- Theatrical release poster
- Directed by: Erik de Bruyn
- Written by: Gwen Eckhaus; Erik de Bruyn;
- Produced by: Erik Schut
- Starring: Monic Hendrickx; Sanneke Bos; Halina Reijn;
- Cinematography: Bert Haitsma
- Edited by: Sander Kuipers
- Music by: David van der Heyden
- Production companies: Rocketta Film; Serendipity Films; Filbox produções;
- Distributed by: A-Film Distribution
- Release date: 25 October 2007 (Netherlands);
- Running time: 100 minutes
- Countries: Netherlands; Belgium;
- Languages: Dutch; English; Portuguese;
- Budget: €2 million
- Box office: $12,905

= Nadine (2007 film) =

2007 drama film by Erik de Bruyn

Nadine is a 2007 Dutch road movie drama film directed by Erik de Bruyn from a script he co-wrote with Gwen Eckhaus and starring Monic Hendrickx, Sanneke Bos and Halina Reijn. It follows a career woman named Nadine, who is played by the three lead actors at three different life stages of her life, the story starts when the oldest (Hendrickx) kidnaps a baby and goes on a road trip towards Portugal.

Nadine had its premiere on September 29 at the Netherlands Film Festival. At the International Filmfestival Mannheim-Heidelberg, the film was the opening film and would later debut in Dutch theaters on October 25, 2007.

==Production==
The idea for Nadine started shortly after the release of de Bruyn's Wild Mussels, according to him when he just turned 40 years old and in his friend group there were a number of highly educated independent women, who became suddenly interested in having children when they turned forty. He started delving into the subject himself, which was fueled by his own feelings around mortality. He co-wrote the first draft with Marion Bloem, the decision to cast three women for the same character was established early in development.

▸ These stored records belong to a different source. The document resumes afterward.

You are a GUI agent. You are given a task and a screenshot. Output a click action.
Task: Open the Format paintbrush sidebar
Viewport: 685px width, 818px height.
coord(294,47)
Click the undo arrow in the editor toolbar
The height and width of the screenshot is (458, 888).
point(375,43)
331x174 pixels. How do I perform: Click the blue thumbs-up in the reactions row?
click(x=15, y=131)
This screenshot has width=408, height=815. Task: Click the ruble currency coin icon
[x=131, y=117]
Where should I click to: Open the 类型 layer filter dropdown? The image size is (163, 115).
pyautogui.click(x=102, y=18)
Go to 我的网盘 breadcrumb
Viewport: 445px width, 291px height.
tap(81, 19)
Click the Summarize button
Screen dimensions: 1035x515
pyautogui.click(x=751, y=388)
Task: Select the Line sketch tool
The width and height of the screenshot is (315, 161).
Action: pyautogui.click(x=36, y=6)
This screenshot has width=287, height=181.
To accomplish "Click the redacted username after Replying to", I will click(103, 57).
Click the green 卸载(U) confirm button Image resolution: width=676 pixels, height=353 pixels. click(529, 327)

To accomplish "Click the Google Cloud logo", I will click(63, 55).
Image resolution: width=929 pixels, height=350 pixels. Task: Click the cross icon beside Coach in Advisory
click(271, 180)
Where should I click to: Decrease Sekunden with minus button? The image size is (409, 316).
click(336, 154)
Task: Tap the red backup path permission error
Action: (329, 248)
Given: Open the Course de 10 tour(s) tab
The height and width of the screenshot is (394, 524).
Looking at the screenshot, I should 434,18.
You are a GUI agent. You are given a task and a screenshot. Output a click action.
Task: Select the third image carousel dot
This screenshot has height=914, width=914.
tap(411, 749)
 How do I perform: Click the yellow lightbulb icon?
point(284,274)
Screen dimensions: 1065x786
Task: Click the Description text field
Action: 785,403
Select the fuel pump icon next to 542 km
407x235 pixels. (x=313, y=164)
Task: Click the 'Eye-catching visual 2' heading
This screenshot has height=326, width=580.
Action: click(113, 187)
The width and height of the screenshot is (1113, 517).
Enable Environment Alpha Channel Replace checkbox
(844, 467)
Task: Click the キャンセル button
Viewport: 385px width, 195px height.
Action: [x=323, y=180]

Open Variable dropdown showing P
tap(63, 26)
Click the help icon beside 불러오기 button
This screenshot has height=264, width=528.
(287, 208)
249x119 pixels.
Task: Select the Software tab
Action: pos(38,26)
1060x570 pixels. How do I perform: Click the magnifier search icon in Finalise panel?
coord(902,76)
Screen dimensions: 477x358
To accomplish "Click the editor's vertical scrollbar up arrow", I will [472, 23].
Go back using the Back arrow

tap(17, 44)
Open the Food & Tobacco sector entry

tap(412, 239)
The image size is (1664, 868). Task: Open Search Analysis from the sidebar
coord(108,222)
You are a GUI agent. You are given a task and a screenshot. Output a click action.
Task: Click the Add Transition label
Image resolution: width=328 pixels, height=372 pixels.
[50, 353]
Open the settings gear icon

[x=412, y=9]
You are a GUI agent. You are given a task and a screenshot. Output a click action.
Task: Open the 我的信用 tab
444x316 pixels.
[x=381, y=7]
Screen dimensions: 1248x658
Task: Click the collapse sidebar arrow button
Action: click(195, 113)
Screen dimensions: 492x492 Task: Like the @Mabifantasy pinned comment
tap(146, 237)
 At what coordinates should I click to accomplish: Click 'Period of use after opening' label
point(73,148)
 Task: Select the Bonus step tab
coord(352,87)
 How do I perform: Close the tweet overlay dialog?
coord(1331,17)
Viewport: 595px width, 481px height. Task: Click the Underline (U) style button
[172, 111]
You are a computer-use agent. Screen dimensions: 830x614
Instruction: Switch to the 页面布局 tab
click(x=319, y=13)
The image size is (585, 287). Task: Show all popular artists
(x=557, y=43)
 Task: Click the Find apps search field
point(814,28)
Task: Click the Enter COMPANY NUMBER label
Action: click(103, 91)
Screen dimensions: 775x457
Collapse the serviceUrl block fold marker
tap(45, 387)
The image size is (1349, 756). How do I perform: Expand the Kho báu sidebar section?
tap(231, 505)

The film was supposed to be an international co-production with various production companies across Europe, but these plans were dropped after two years. Production started with an allocated budget of two million euro, but was only made with 1,5 million. On first day of filming in Portugal, the car that was used in the film was involved in a crash, the crew member involved only suffered minor injuries.

==Release==
Nadine had its premiere on September 29 at the Netherlands Film Festival. The film was the opening film at the International Filmfestival Mannheim-Heidelberg. It was shown in Dutch cinemas on October 25, 2007.